This describes the current situation with deep learning models that are both very large and are trained and evaluated on large datasets, often requiring days or weeks to train a single model. Specifically, the test is recommended in those cases where the algorithms that are being compared can only be evaluated once, e.g. on one test set, as opposed to repeated evaluations via a resampling technique, such as k-fold cross-validation.

Contingency Table

The McNemar’s test operates upon a contingency table.

Before we dive into the test, let’s understand how the contingency table for two classifiers is calculated.

A contingency table is a count of two categorical variables. In the case of the McNemar’s test, we are interested in binary variables correct/incorrect or yes/no for a control and a treatment or $2$ cases. This is called a $2×2$ contingency table.
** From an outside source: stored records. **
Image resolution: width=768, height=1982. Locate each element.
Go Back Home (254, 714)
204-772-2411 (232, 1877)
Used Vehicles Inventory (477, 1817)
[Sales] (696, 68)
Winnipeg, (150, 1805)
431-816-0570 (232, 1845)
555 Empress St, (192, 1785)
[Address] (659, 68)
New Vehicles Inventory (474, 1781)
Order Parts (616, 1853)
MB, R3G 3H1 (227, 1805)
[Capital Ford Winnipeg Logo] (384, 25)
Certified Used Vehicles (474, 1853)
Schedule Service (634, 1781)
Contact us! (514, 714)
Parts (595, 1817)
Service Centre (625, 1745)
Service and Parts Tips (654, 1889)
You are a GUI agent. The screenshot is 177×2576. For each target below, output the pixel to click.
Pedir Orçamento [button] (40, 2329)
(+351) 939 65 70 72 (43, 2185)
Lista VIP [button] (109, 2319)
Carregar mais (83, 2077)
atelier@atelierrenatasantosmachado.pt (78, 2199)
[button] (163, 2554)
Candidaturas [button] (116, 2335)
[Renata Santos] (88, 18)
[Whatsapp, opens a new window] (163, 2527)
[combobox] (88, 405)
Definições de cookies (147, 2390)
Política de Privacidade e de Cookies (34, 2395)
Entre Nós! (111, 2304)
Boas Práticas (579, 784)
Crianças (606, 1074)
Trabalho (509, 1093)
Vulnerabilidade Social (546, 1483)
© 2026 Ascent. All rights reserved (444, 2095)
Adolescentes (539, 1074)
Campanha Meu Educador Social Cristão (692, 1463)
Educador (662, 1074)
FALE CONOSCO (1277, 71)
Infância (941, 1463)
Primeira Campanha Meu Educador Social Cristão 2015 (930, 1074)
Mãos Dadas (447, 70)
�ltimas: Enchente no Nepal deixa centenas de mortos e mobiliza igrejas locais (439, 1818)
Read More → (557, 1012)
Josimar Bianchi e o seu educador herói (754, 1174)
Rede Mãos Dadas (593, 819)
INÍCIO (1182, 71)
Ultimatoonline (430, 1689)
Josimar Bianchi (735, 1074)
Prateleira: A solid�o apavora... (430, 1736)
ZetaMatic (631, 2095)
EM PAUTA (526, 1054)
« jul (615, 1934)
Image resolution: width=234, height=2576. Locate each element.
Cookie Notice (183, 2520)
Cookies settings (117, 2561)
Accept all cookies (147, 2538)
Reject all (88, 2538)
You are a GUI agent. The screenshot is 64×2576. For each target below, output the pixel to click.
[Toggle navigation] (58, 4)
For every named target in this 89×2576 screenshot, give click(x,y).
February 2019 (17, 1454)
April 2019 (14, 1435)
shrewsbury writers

Consider that we have two trained classifiers. Each classifier makes binary class prediction for each of the $10$ examples in a test dataset. The predictions are evaluated and determined to be correct or incorrect.

We can then summarize these results in a table, as follows:

Instance Classifier1 Correct Classifier2 Correct
1 Yes No
2 No No
3 No Yes
4 No No
5 Yes Yes
6 Yes Yes
7 Yes Yes
8 No No
9 Yes No
10 Yes Yes

We can see that Classifier1 got $6$ correct, or an accuracy of $60\%$, and Classifier2 got $5$ correct, or $50\%$ accuracy on the test set.

The table can now be reduced to a contingency table.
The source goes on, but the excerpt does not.